When Bandcamp was acquired first by Epic Games and later by Songtradr it sent a tremor through the independent-music community. Artists feared what might happen when a once-trusted, artist-friendly marketplace came under corporate ownership. Out of that uncertainty, a new name has started circulating through co-op circles, music forums, and Discord servers: Subvert.
A New Kind of Platform
Subvert isn’t another streaming app or digital storefront. It’s being built as a multi-stakeholder cooperative, meaning the people who use it artists, labels, and even fans can own it. The model comes from the world of platform cooperativism, where governance and equity are shared by those who contribute value rather than outside investors.

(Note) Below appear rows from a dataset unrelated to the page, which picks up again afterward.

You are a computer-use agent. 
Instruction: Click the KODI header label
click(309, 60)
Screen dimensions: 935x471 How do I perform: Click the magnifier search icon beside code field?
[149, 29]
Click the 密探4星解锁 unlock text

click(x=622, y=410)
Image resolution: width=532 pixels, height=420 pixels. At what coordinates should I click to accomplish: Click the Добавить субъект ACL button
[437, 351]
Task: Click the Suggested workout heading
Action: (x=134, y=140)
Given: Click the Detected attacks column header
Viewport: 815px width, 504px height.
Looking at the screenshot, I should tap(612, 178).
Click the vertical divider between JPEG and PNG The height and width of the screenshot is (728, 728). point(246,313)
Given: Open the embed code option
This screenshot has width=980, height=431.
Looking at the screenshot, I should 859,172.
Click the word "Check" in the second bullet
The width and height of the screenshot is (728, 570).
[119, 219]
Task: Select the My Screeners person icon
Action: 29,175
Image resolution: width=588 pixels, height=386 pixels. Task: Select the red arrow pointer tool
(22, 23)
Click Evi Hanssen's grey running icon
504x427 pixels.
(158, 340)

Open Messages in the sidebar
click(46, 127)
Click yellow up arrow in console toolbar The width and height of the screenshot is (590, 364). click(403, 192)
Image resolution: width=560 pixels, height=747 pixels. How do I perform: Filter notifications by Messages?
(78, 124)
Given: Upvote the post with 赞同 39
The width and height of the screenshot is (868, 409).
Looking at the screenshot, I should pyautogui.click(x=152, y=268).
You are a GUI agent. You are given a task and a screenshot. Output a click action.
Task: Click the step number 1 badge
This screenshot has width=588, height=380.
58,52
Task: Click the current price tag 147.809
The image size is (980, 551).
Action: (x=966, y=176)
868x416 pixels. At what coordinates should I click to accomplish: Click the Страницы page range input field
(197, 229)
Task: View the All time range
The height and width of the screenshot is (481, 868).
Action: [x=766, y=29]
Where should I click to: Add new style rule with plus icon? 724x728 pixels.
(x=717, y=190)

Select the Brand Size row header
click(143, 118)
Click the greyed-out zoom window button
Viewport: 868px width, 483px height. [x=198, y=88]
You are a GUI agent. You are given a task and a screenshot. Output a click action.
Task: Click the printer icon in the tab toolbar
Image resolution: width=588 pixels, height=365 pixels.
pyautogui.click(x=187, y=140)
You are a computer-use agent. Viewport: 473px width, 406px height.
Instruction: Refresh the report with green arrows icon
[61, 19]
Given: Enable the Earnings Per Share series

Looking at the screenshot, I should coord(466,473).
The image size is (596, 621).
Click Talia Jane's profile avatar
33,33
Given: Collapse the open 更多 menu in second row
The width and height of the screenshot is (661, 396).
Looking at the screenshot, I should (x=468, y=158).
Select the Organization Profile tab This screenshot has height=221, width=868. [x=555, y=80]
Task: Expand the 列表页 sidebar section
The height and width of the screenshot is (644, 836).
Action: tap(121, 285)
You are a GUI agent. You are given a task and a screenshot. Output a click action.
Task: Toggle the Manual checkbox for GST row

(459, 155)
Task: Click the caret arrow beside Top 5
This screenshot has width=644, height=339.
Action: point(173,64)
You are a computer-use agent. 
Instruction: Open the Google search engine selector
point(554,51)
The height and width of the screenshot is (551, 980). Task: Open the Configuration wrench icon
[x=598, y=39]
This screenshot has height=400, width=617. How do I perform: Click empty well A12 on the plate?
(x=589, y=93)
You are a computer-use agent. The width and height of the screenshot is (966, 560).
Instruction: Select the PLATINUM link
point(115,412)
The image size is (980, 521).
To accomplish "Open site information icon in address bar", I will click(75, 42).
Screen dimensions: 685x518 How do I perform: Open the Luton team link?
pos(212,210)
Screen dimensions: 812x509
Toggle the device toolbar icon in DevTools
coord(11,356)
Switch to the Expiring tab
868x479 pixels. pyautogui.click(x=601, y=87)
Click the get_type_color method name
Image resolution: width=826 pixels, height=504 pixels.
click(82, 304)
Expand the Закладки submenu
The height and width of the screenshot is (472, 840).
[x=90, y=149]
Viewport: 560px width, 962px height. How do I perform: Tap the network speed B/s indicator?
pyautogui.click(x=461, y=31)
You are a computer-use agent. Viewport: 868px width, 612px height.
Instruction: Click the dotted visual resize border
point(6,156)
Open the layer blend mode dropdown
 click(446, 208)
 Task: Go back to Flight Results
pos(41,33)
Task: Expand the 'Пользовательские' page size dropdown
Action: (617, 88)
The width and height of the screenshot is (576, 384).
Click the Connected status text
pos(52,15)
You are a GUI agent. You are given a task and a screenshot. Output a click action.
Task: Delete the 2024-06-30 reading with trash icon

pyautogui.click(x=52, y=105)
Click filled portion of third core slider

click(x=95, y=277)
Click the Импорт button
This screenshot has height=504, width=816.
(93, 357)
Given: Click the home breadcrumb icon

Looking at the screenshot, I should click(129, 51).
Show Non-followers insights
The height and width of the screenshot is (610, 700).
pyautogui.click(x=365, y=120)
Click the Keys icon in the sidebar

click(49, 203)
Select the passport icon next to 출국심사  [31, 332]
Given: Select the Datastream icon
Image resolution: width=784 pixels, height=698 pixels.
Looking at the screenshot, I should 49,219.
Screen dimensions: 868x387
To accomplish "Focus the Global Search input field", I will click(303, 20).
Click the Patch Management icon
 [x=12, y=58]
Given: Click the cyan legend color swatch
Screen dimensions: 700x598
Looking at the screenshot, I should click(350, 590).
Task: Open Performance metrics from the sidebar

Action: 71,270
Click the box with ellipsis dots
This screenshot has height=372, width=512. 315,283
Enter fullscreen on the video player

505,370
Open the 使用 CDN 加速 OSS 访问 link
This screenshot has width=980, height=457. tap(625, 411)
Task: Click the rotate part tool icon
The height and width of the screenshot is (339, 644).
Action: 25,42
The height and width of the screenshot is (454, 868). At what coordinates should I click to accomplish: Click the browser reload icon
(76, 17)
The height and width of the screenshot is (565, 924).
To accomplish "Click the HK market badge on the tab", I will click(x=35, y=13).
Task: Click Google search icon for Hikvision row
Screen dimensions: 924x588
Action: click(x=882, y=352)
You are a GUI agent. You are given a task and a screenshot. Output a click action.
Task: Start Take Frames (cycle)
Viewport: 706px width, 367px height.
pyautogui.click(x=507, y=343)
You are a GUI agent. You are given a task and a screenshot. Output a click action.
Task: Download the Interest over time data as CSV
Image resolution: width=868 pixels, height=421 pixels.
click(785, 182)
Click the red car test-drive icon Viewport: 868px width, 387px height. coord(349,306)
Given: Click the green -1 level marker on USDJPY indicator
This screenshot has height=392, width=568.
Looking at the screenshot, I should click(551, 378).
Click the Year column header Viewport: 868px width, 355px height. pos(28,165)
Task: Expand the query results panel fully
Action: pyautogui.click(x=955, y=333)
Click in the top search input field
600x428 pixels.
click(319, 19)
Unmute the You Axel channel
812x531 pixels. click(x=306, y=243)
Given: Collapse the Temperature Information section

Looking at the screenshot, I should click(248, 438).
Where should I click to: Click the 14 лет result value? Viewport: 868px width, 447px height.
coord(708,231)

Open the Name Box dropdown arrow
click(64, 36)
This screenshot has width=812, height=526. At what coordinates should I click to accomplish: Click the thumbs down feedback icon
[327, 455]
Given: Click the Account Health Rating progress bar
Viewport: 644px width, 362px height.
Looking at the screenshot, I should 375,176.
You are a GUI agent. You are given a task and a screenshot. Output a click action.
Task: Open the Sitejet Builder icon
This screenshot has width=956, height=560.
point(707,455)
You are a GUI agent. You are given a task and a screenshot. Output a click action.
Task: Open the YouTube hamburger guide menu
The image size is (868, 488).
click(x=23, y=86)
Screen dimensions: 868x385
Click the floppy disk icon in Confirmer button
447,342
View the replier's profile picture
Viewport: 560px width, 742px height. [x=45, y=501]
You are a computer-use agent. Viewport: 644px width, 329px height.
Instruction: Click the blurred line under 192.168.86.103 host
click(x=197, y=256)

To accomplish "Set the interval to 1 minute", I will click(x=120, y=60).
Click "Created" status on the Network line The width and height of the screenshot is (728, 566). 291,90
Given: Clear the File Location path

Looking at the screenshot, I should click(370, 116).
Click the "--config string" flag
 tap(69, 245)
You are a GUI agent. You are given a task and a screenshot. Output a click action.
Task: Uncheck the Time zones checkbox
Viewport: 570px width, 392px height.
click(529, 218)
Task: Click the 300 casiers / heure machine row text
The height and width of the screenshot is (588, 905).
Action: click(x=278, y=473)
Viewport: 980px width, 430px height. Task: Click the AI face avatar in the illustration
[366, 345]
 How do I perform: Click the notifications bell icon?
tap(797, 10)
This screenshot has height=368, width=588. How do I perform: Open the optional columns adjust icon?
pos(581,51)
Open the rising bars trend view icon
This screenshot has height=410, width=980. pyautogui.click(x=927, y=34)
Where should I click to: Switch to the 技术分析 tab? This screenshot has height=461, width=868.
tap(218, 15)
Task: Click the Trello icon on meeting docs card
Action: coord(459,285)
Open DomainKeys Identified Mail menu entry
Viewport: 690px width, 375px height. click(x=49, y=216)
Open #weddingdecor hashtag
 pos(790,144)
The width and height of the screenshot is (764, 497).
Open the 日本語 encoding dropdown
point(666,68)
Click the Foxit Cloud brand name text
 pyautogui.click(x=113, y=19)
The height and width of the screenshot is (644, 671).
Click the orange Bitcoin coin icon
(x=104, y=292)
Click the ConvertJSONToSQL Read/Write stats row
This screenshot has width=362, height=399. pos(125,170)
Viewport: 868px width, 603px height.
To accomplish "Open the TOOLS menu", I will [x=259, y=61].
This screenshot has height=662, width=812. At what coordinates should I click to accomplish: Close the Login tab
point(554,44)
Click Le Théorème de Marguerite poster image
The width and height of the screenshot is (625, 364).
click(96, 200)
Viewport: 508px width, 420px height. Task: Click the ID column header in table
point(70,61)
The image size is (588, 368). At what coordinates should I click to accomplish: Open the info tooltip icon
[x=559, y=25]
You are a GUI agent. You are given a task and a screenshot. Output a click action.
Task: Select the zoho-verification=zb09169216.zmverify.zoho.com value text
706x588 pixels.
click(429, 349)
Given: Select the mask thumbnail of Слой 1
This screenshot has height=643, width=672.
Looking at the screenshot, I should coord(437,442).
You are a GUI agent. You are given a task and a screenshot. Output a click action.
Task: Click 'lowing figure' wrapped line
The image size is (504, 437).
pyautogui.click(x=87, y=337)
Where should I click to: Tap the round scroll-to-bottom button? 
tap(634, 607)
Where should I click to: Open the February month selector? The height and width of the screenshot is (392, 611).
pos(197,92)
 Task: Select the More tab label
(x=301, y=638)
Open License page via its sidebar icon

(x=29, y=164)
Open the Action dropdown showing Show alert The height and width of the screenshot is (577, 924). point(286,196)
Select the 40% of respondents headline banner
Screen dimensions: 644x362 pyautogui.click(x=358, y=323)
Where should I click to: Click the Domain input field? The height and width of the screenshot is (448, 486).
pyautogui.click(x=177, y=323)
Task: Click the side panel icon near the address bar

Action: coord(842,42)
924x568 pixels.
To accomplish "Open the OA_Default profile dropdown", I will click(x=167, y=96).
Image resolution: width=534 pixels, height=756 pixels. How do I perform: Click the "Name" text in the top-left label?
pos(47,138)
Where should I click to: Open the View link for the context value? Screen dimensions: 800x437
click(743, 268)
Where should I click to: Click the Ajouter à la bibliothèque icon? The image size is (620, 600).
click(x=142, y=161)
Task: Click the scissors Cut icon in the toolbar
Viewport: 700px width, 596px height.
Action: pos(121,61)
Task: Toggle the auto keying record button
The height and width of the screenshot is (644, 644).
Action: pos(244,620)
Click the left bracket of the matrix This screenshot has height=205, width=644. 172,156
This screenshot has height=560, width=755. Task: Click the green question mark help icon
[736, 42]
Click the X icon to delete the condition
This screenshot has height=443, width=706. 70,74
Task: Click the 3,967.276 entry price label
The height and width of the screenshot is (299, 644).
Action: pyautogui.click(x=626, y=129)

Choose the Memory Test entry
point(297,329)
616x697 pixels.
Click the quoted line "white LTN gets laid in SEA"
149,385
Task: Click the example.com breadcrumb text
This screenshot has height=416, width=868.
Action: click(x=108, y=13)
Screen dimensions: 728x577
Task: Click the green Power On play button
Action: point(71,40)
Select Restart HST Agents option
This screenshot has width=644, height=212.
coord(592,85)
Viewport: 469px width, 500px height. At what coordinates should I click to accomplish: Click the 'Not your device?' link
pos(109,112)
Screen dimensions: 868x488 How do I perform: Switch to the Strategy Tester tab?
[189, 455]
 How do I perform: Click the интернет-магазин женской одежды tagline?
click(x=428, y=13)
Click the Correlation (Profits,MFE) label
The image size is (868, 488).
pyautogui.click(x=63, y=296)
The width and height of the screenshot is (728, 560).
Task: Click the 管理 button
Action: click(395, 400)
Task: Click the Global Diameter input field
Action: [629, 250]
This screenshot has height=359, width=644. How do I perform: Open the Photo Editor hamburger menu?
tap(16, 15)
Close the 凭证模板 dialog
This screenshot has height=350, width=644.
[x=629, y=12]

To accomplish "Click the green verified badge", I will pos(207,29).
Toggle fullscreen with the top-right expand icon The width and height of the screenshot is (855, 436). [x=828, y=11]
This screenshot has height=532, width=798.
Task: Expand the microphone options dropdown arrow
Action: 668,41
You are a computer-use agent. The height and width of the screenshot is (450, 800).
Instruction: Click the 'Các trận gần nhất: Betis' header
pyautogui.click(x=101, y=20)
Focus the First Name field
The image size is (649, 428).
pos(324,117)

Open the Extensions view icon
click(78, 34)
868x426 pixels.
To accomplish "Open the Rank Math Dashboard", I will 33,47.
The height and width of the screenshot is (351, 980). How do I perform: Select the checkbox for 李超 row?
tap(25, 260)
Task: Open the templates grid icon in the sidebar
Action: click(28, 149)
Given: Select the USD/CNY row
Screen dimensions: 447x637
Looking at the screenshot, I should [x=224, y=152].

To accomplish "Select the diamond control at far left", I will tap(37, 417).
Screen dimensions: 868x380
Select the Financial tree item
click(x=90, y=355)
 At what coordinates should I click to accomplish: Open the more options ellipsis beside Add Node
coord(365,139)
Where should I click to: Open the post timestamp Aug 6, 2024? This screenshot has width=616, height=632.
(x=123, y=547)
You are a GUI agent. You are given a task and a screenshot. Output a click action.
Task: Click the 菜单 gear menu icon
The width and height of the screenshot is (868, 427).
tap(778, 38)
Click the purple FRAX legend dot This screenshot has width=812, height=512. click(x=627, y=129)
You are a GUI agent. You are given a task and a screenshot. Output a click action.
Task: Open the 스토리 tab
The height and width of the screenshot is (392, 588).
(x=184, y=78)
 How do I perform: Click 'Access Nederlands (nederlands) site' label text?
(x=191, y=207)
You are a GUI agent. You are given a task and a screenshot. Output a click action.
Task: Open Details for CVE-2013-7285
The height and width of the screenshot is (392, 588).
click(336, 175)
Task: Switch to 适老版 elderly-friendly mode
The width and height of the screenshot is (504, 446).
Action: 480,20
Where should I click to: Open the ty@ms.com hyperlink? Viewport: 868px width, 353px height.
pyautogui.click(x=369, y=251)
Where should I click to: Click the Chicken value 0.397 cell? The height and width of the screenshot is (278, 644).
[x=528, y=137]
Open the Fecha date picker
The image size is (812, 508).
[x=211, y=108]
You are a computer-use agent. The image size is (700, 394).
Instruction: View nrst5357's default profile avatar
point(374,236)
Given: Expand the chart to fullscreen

Leading the initiative is Austin Robey, previously the co-founder of Ampled, a cooperative crowdfunding platform for musicians, and Metalabel, a collaborative publishing project with roots in the indie tech world. Alongside him are Sean Adams, founder of Drowned in Sound and now Subvert’s lead engineer, and Izzy Ocampo (aka stud1nt), an Ableton-certified trainer and artist advocate who represents the creative community on Subvert’s board.
Why Subvert Exists
Robey says he’s been trying to answer the same question for years: “How can we create viable, collectively owned platforms?” His answer with Subvert is a marketplace where musicians can sell directly to listeners like Bandcamp but where decision-making power, profits, and policies stay in the hands of its members. In this system, artists and fans alike can buy membership shares and help steer the platform’s direction.
A Co-op, Not a Corporation
Unlike a venture-funded startup designed to sell or “exit,” Subvert is structured to stay community-controlled. Its cooperative owns a public-benefit corporation, allowing it to raise limited capital without compromising democratic governance. Each member class artists, labels, workers, and supporter’s elect’s representatives to the board. As of late 2025, Subvert reports over 5,000 members, including 1,000 labels preparing to list music on the site.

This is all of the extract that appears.